The African National Congress (ANC) faces an uphill battle in next year’s municipal elections, with KwaZulu-Natal being the only province where it is likely to make significant gains, research commissioned by the ruling party has reportedly found.

An ANC insider, who has seen the study, said it suggested that increased support in KwaZulu-Natal would stem from the continuing meltdown of the Inkatha Freedom Party (IFP).

At the same time, ANC support in the Eastern Cape would remain stable because of the collapse of the only credible opposition there, the Congress of the People (Cope).

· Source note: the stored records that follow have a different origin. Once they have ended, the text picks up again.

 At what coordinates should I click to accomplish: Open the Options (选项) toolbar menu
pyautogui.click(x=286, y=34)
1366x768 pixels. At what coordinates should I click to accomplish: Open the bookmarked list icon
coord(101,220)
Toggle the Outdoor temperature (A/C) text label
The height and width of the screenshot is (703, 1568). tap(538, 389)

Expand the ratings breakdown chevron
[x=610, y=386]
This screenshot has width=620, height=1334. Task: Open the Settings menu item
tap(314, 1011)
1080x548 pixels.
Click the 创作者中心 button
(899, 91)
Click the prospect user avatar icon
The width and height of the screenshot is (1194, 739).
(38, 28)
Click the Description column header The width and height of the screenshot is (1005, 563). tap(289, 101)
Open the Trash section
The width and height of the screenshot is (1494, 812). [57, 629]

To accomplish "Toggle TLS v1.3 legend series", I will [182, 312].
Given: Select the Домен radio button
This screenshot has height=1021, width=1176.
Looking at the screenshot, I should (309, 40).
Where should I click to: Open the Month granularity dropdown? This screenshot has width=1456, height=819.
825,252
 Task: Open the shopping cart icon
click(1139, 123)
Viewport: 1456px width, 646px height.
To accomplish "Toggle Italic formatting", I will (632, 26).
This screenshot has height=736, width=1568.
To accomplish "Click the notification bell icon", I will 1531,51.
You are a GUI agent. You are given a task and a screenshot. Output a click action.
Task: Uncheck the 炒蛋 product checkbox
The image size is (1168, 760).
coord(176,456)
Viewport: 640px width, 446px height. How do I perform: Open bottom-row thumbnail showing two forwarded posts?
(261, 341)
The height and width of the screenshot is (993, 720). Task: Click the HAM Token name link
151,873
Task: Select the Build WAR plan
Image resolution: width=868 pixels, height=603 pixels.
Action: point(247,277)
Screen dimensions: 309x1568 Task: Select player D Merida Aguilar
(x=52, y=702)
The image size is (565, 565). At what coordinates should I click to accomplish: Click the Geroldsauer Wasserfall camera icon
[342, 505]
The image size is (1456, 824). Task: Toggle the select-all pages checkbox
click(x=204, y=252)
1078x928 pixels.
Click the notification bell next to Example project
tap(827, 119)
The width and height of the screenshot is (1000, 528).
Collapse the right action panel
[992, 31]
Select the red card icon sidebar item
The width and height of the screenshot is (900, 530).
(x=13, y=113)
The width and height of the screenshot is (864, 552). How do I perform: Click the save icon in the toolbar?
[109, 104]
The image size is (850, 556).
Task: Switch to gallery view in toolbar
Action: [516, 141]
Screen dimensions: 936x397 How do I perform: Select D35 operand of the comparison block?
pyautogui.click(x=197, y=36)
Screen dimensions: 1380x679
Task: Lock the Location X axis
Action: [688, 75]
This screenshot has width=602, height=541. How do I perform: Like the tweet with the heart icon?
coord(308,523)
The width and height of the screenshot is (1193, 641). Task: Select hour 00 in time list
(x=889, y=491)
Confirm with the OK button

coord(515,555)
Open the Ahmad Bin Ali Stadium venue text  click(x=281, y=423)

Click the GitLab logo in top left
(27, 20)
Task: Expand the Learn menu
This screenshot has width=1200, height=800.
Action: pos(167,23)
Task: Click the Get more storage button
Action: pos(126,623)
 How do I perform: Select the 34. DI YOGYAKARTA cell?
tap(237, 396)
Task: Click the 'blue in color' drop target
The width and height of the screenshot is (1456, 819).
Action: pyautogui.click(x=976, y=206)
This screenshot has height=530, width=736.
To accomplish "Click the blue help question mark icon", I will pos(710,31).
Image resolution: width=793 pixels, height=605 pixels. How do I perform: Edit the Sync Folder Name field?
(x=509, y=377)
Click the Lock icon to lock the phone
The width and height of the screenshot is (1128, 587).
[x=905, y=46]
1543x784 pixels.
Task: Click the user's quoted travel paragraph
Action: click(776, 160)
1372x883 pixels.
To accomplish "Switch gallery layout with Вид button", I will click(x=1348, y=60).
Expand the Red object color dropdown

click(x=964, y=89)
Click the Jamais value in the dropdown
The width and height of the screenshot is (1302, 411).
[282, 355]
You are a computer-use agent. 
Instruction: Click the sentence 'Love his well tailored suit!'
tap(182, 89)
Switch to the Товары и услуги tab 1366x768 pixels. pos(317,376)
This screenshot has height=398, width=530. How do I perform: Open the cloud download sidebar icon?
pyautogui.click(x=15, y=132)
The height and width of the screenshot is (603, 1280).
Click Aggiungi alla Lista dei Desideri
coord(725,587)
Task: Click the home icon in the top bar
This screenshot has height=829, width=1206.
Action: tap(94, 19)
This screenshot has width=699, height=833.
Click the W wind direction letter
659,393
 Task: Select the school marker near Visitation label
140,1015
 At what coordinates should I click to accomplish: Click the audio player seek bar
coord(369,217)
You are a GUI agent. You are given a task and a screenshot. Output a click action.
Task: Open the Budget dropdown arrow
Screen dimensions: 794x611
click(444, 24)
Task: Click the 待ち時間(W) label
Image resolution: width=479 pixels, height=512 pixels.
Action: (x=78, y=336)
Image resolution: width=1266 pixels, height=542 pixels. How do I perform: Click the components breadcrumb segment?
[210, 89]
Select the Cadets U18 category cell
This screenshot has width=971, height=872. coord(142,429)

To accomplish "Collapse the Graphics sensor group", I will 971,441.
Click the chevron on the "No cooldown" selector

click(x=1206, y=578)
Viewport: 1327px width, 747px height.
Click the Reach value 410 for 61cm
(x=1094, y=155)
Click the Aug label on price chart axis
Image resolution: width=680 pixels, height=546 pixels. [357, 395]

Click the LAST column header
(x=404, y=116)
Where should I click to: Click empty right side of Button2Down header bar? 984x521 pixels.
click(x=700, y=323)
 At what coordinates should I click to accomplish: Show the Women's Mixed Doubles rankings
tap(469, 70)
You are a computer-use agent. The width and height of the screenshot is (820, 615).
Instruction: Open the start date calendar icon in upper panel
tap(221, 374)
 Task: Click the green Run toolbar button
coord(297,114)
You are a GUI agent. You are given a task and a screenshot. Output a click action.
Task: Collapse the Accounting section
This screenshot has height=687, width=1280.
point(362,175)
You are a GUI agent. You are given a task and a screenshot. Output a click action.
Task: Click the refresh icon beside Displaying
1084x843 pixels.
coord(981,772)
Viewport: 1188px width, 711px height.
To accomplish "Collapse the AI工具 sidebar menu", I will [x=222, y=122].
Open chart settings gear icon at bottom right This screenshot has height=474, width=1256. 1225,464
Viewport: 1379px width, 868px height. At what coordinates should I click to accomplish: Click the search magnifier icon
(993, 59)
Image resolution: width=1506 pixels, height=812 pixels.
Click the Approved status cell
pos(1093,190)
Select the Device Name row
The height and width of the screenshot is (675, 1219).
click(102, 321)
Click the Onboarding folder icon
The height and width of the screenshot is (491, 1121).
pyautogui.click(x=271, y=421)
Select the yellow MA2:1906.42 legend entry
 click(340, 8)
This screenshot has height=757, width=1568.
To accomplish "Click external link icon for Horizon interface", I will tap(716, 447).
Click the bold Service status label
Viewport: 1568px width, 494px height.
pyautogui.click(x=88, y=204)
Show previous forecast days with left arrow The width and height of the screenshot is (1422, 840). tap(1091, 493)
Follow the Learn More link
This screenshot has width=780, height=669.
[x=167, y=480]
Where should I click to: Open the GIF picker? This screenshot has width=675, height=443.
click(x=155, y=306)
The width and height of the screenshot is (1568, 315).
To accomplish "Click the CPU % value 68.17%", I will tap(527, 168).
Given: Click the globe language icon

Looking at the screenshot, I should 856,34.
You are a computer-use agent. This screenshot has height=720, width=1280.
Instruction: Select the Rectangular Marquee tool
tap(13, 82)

But the research predicted that the Democratic Alliance (DA) would tighten its stranglehold on the Western Cape and that ANC support in other provinces would decline.

“There is a perception that the DA will focus on the North West as well, so extra effort will be needed there,” the insider said.

The ANC commissioned research from market research companies to inform its election manifesto and strategy, which has not yet been finalised.

Since the 2006 municipal poll there has been an increase in local service delivery protests and turnaround strategies have yet to show results.

The ANC admitted that its councillors have sometimes been found wanting, but insiders said this week that this is almost impossible to change. “It’s not as if the ANC has a truckload of decent councillors that it can just pick from and install,” one said.

Civil society conference
The ANC’s furious reaction to the civil society conference — organised by its alliance partner, Congress of South African Trade Unions (Cosatu) — stems from its belief that civil society opposition will harm the party at the polls, said a member of the election strategy team.

“Having a movement launch a campaign which criticises the ANC’s delivery record will not be good for the election campaign,” said the ANC source, who is also a government official.

The conference in Ekurhuleni last month sparked a bitter row between the ANC and Cosatu, with the ruling party accusing the federation of being “oppositionist”.

This week Gwede Mantashe, the ANC secretary general, told reporters that Cosatu would be a part of the steering committees that would vet and choose councillors.

But he also warned that the union federation’s members were not the “private property of Cosatu”.

“There’s this myth that Cosatu has two-million members it can withdraw at any time, but a worker doesn’t sleep in a machine — they all live in communities,” Mantashe said.

“They participate in the ANC in their own right and are ANC members who are affiliated to a Cosatu union.”

Snobs
Mantashe said that Cosatu was being “factional” if it acted on its threat of withdrawing support for candidates it considered unfit for the job.

“You can’t say I like this one or that one; you have to abide by the decision taken,” Mantashe said.

A new list of candidate selection guidelines for would-be councillors says candidates can be excluded on grounds of criminal record, insolvency, unsound mind and living outside the municipality.

Mantashe said some councillors were regarded by their constituencies as “snobs”.

“They tell us [that] if you want to see this guy, you have to stand by the gate and beg to be let in. And then when you get into the house you have to take off your shoes.”